--- Supplied text ---
· · · · ·

WebGPU & WebLLM
In a cloud-serving stack, “ship to every device on the internet” is a punchline, not a goal. You ship to a Linux container in someone’s data center; the user’s device runs a thin client that talks HTTPS. The runtime, the model, the GPU all live behind your API.
The browser is the only target where “ship to every device” is literal. A static-hosted website on GitHub Pages can deliver a 1B LLM that runs entirely client-side, in any modern browser, on any device with a GPU — Mac, Windows, Linux, iPhone, Android, Chromebook. No server, no API key, no rate limit, no privacy concerns. The model lives in IndexedDB; the app keeps working in airplane mode.
The trick that makes this work is WebGPU — a W3C standard that exposes the device’s GPU through a common shader language called . WebGPU compiles the same WGSL kernel to Metal on Apple, D3D12 on Windows, Vulkan on Linux/Android. WebLLM (the @mlc-ai/web-llm library) builds on top of that: PyTorch checkpoints get compiled (offline, by the MLC team) into WGSL kernel bundles + quantized weights, and the browser tab JIT-compiles the WGSL on first run. The Python is the SDK that produces the kernel bundle; what runs on the device is TypeScript orchestration calling WGSL on whichever GPU stack the OS provides.

· · · · ·

--- Recorded information ---
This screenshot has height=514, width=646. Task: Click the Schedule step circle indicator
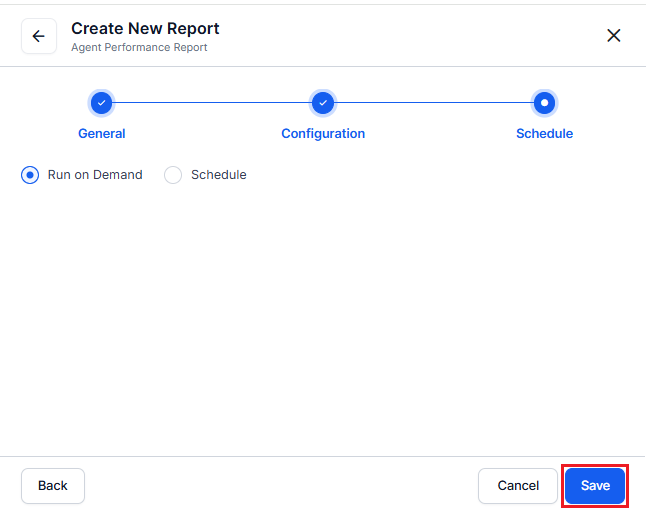[544, 102]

· · · · ·

--- Exercise requirements ---
**A)** According to the WebGPU and WebLLM page, how can one static website run an LLM on Mac, Windows, Linux, iPhone, Android and Chromebook alike? Explain in one to three sentences.
**B)** Transcribe the WebGPU and WebLLM page word for word from "The browser is" to "in airplane mode.".

--- Answers for the tasks ---
**A)** It works because of WebGPU, a W3C standard that exposes the device's GPU through a common shader language. WebGPU compiles the same WGSL kernel to Metal on Apple, D3D12 on Windows and Vulkan on Linux/Android. WebLLM's TypeScript orchestration therefore calls WGSL on whichever GPU stack the OS provides.

**B)**
The browser is the only target where “ship to every device” is literal. A static-hosted website on GitHub Pages can deliver a 1B LLM that runs entirely client-side, in any modern browser, on any device with a GPU — Mac, Windows, Linux, iPhone, Android, Chromebook. No server, no API key, no rate limit, no privacy concerns. The model lives in IndexedDB; the app keeps working in airplane mode.